Israelitische Kuranstalt

In Bad Soden hofften viele Menschen, Heilung von Lungenkrankheiten zu erfahren, speziell von der damals stark grassierenden, tödlich verlaufenden Tuberkulose. Die Israelitische Kuranstalt war eine Kureinrichtung für jüdische Menschen, die in diesem Haus ihre religiösen Vorschriften beachtet fanden. Außerdem war sie eine soziale Einrichtung, in der arme Menschen einen kostenlosen Kuraufenthalt, dank der orthodoxen Frankfurter Bankiersfamilie Baron Wilhelm Carl und seiner Gattin Mathilde von Rothschild, verleben konnten.

1889 war die Kureinrichtung in der Talstraße entstanden. In den kommenden Jahrzehnten konnten sich dort mehrere Tausend sozial schwache Patienten unter ärztlicher Aufsicht erholen und auch gesunden. Auch Gottesdienst wurde hier abgehalten. Es gab einen Schrank mit Torarollen. Die hauptsächlich Lungenkranken kamen aus Russland, Polen, Belgien, Frankreich, England und aus dem nahen Umfeld Bad Sodens. Mit der Israelitischen Kuranstalt war ein Ort praktizierter Wohltätigkeit in der Armen-und Krankenpflege entstanden.

Israelitische Kuranstalt, Postkarte

Ansichtskarte 1918

Dies war den Nazis in der Hochburg Bad Soden ein Dorn im Auge. Seit 1933 war die Kuranstalt Repressalien ausgesetzt. 1938 kam es dann in der Pogromnacht am 9. November landesweit zu antisemitischen Ausschreitungen, Verhaftungen und sogenannten „Sammelaktionen.“ Am Mittag des 10. Novembers erreichten sie die Israelitische Kuranstalt.

Schüler warfen, angefeuert von ihrer Lehrerin, Scheiben ein. NS-Männer drangen in das Haus ein, brachen die Türen auf und zerstörten Mobiliar und Wasserleitung. Dann wurden die Patienten, wahrscheinlich über 60 Menschen, gezwungen das Haus zu verlassen. Teils im Bademantel, teils ohne Schuhe, nur im Schlafanzug wurden sie erbarmungslos aus dem Bett gejagt. Dann wurde die Israelitische Kuranstalt angezündet und teilweise niedergebrannt. Die Kranken und die sie begleitenden Pfleger wurden nach Frankfurt gebracht.
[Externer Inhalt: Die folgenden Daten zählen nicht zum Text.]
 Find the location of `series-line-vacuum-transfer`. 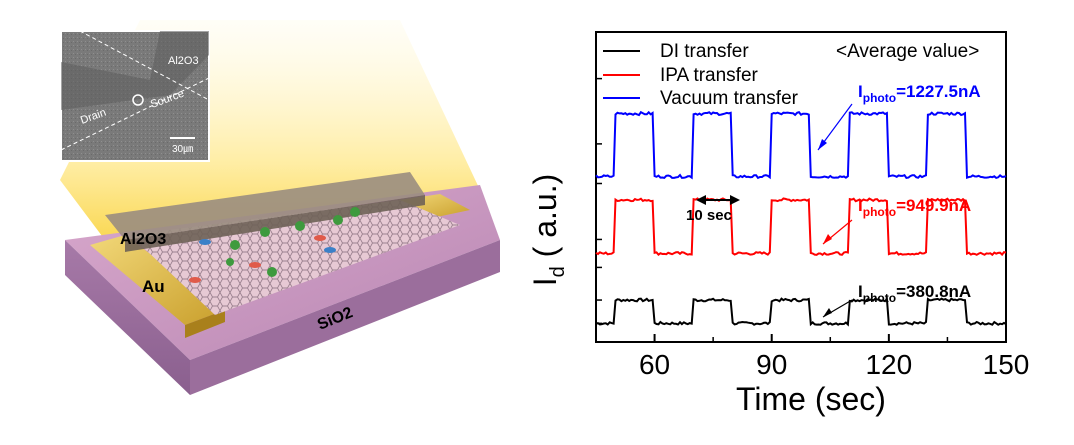

series-line-vacuum-transfer is located at coordinates (801, 145).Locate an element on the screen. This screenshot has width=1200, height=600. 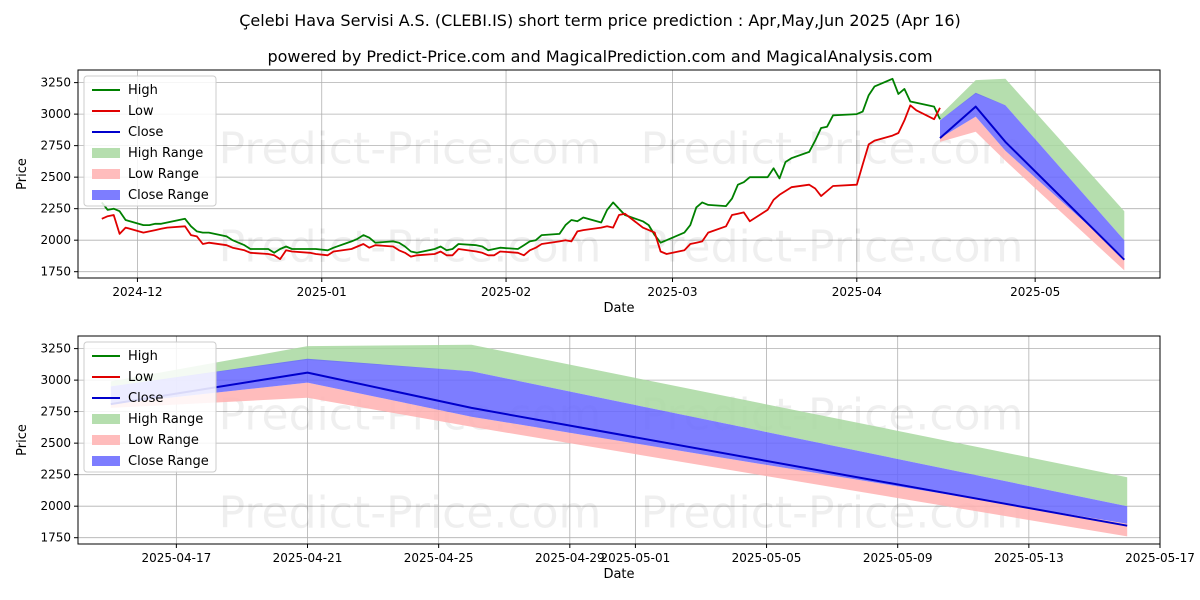
x-tick-label: 2025-05-01 is located at coordinates (636, 558).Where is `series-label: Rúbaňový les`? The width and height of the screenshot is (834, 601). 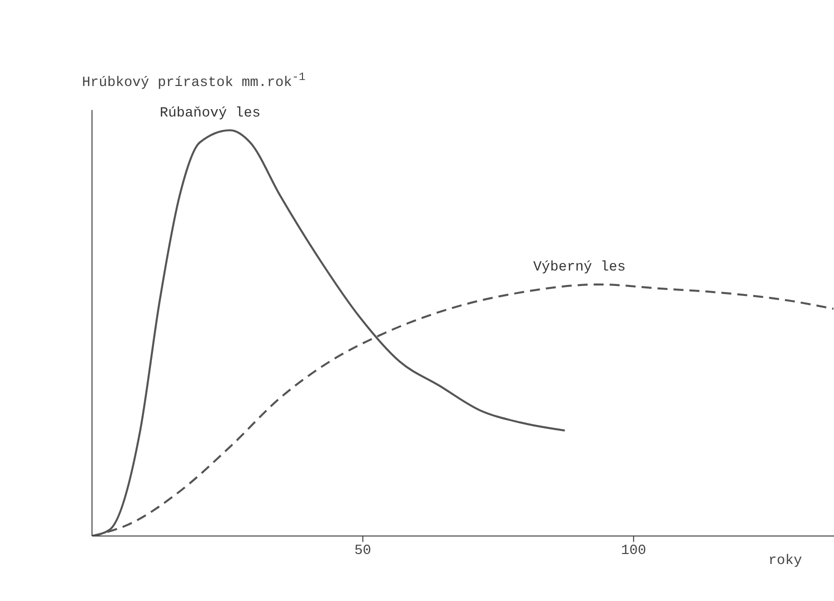
series-label: Rúbaňový les is located at coordinates (210, 114).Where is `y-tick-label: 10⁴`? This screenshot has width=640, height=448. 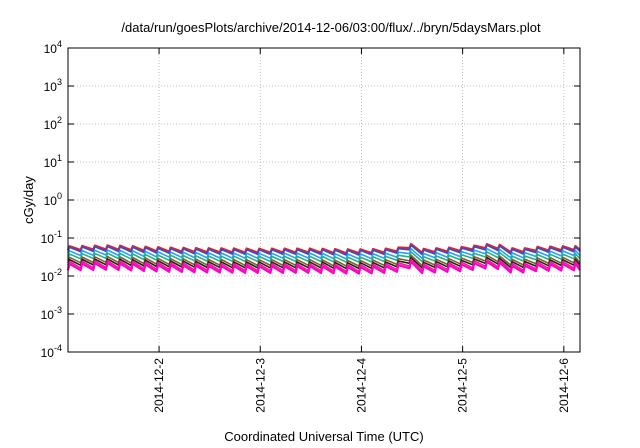 y-tick-label: 10⁴ is located at coordinates (53, 48).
Von dort ging es weiter in die Vernichtungslager. Die Spuren verlieren sich.

Für die Patienten gab es keine Hoffnung mehr. Wir konnten nicht einmal ihre Namen aufspüren. Sie wurden diskriminiert, vertrieben und wahrscheinlich alle ermordet.

Dem Chefarzt Dr. Max Isserlin und seiner Familie gelang die Flucht, Oberin Jenny Jeidel wurde wahrscheinlich im Vernichtungslager Belzec oder Sobibor ermordet.

Von den anderen jüdischen Mitarbeitern der Israelitischen Kuranstalt, von denen wir wissen, dass sie hier gearbeitet und teilweise im Nachbarhaus wohnten, verliert sich wie bei den Patienten nach dem Pogrom jegliche Spur. Ihre Namen stehen auf einer bisher unveröffentlichten Liste, die im Archiv in Bad Soden aufbewahrt wird.

Umso wichtiger ist es, dass trotzdem wenigstens etwas von den Patienten, Ärzten und Mitarbeitern und ihrem Schicksal überlebt.

Einerseits ist die Geschichte dieses Ortes, an dem ein guter Geist wehte, zu erzählen und anderseits ist auch die Rücksichtslosigkeit der Nazis, ihre Brutalität und ihre Zerstörungswut deutlich zu benennen.

Weil wir an eine Vielzahl von Menschen erinnern wollen, die 1938 aus der Israelitischen Kuranstalt gewaltsam von diesem Ort, Talstraße 12-14, fortgebracht wurden, hat sich die AG Stolpersteine nicht für einzelne Stolpersteine entschieden, sondern für eine Stolperschwelle. Sie wurde – wegen der Corona-Versammlungsbeschränkungen ohne besondere Feier – im Andenken an die Pogromnacht verlegt.